Tuesday, May 7, 2013

Pluck

Willow has been working on overcoming her fears.  Being Willow, of course, she does this in a very idiosyncratic way:

Willow: I don't like sweet foods.  I like really spicy foods!
Mommy: Really?
Willow: Yes!  I'm brave about eating spicy foods.

 
Willow: I just love Red Pufferfish Man!
Mommy: The guy you had a nightmare about four months ago?
Willow: Yes!  Red Pufferfish Man is my friend!  I have a lot of pluck!

Willow: You skipped a story.  You skipped the ghost story.
Mommy: Yes, I skipped the story about the ghosts because it's bedtime.  I thought we'd read the story about flying a kite instead.
Willow: No!  Read the ghost story!  You have to!  I'm very plucky* about ghost stories!

And so forth.  It's awesome, except that she freaked herself out with the ghost story and I had to sit in the room with her until she fell asleep.  But I have tried to take her as my inspiration, and overcome some of my fears.  Not fears of snakes, or of talking to people I don't know, because lord knows those aren't going anywhere, but more practical fears that really need to be handled, like stepping out of my routine and trying crazy things because they seem like they'd be fun, even if they might be disastrous.  I am trying to embrace that small side of me that is spontaneous.

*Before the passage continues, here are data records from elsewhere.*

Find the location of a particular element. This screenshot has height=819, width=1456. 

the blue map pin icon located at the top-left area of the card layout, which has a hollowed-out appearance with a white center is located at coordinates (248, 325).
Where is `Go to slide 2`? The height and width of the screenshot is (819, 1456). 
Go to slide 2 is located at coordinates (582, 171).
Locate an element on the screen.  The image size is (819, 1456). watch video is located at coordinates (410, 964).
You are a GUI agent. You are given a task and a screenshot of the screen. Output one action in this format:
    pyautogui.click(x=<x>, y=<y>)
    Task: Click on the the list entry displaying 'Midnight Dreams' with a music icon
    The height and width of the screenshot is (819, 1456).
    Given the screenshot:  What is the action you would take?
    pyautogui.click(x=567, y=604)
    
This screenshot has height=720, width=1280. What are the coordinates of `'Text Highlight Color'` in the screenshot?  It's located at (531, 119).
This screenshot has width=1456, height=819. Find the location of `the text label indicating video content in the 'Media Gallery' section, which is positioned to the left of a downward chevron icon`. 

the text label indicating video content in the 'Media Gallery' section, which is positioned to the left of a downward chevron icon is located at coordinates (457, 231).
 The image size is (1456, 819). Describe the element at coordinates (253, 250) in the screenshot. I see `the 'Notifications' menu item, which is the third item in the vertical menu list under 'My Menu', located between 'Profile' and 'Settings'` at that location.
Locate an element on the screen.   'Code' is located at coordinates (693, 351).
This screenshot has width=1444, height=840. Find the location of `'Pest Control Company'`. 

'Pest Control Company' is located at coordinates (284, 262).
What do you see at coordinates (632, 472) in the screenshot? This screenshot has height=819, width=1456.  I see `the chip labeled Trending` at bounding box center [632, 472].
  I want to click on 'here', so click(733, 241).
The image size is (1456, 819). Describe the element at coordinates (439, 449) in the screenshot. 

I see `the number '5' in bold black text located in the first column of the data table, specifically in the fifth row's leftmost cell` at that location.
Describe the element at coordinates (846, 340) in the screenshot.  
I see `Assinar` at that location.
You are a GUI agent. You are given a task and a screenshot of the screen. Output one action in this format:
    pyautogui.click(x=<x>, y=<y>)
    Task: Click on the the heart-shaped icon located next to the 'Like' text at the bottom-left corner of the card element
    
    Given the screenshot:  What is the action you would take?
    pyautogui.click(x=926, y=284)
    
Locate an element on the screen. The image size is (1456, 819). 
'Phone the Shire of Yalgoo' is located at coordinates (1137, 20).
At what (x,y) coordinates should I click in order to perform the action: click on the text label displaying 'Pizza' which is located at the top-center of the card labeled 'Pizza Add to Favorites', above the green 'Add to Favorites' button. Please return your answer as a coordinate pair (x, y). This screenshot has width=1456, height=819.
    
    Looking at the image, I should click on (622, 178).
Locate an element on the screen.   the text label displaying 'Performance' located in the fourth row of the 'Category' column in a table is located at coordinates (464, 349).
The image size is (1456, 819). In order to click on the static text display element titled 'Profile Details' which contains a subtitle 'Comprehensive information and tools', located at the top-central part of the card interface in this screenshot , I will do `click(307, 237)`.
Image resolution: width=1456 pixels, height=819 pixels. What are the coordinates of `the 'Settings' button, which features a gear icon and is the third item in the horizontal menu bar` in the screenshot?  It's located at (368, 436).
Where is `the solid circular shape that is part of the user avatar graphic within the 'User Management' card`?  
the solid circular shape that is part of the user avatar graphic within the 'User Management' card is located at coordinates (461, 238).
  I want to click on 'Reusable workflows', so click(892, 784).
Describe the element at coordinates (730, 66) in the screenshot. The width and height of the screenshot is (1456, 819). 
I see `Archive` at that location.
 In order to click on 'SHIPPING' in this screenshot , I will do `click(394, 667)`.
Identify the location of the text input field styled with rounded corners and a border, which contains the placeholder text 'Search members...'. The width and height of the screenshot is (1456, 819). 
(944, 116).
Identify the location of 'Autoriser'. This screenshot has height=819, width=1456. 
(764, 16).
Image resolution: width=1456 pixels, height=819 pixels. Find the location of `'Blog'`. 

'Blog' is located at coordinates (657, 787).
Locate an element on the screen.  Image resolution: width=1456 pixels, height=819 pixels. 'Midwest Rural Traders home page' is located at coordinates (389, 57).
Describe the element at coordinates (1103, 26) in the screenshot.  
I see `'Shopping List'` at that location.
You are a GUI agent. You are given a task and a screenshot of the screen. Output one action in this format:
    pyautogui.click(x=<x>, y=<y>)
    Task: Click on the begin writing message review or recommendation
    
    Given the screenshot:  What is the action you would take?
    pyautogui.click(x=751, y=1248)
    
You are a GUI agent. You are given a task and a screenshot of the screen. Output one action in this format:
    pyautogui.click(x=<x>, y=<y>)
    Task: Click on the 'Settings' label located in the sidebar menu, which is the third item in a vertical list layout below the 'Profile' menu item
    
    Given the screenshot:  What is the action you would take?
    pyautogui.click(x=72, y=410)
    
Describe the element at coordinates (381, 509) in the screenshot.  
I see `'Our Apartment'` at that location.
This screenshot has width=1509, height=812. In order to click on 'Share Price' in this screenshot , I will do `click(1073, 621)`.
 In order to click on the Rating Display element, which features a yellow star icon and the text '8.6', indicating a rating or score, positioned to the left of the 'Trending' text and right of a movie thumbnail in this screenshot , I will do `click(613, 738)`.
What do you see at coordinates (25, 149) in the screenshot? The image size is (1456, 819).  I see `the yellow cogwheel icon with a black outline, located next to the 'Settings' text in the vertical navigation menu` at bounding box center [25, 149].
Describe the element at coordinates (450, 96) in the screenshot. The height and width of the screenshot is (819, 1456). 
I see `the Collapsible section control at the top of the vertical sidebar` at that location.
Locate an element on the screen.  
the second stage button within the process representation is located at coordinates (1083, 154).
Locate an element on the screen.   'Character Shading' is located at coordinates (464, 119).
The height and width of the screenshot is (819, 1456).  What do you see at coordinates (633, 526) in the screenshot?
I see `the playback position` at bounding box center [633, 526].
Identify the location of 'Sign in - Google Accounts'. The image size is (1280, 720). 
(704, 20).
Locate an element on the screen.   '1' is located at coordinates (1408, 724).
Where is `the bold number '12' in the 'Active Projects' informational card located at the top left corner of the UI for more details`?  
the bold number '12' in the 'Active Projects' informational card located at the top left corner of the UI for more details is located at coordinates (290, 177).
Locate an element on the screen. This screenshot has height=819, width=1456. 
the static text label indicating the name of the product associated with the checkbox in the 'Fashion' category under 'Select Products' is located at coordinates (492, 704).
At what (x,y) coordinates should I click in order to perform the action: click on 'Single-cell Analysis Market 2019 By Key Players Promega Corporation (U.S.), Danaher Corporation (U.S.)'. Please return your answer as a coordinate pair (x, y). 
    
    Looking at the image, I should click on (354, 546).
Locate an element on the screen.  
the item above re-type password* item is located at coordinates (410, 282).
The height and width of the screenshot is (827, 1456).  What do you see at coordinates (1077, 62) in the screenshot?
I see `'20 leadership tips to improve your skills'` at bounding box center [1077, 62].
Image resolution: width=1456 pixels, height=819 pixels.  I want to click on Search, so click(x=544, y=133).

Therefore, last weekend, Dave and I followed through on a plan we'd had back when I was pregnant, of driving down to Seaside Park during the off-season, spending the day at Island Beach, staying at a cheap motel, spending the next day at the beach, and then driving home.  Just a quick getaway, something inexpensive and still wildly different from what we normally do.  Great idea!  Let's do it!


It was beautiful.  It was also really freaking cold.  Like, huddled from the wind in a fleece and a vest and under a towel and still shivering.  Shockingly, not many people were on the beach with us.

But Willow had a blast--she dug in the sand and poured ice cold water everywhere, and Dave and I were happy as very cold clams watching her play and chatting.



Eventually, though, it got a little too freezing, and we packed up to head to the motel.  Which is where we really needed our pluck.

On the phone with my parents telling them this story, I was reminded of all the places we stayed when I was a kid.  Places where the light fixtures fell down from the ceiling, places where slugs crawled across the bathroom floor, places that, in my childhood memory, had no electricity and moldy walls.  But even with that hardy upbringing, I had a hard time with this place.  For one thing, it was literally fleabitten.  I have flea bites.  It was also, for a non-smoking room, so rank with smoke that everything we brought needed to be laundered as soon as we got home.  There was a small nail sticking out of the couch.  I was able to report that the people next door were watching The Goonies.

And both Dave and I, separately, were having internal arguments.  "Don't be so snotty.  It's fine.  You're imagining the germs.  Of course it's clean.  Of course nobody died here in a horrible and violent way.  Quit being such a drama queen."  Willow, of course, thought it was the most awesome place ever, and ran around and jumped and hid her toys in drawers we really didn't want to go poking around in, and was generally a maniac.  We spent about 20 minutes in there before hauling her out to go get some dinner.

At dinner, we went back to ignoring the motel, and had a blast--Willow marched up to the hostess and demanded to be served crab and fish and birds for dinner.  Which is, of course, so charming.  Dave and I took turns dodging the linguine worms they actually gave her (and Daddy pretended his dinner was a goldfinch, so she ate that too) and laughed and felt relaxed and carefree, a feeling we almost didn't recognize.

But then, of course, we had to eventually leave the restaurant, and we went back to the motel.  Where we got everything settled for sleeping before I finally confessed to Dave that I was having uncharacteristic germophobia issues.  Dave said, "Thank God, me too."  And we discussed leaving, and just driving home...and we really considered it, but it just seemed so cowardly.  It was one night.  We tightened our stomach muscles, and decided to stay.  I put Willow down to sleep in the bedroom and went out to sit with Dave and we drank tequila to sterilize and played Gin Rummy and actually had a blast.  We didn't do much of anything differently than we do at home, but for some reason, it was so much more fun.

And when, the next morning, it dawned even colder than the previous day, we drove home and took crazy hot showers and scrubbed everything and decided that it was great!  But we would never do it again.



*I don't really know what to do about the overuse/misuse of the word "pluck."  She really likes it.  She also misunderstood my explaining to her that physics meant that she'd fall out of her swing if she leaned way back like that, and so now when she's crazy in the swing and giving her mother a panic attack, she claims she's doing physics.

1 comment:

Anonymous said...

Awww, she's just her brilliant self!!!! Must be my genes.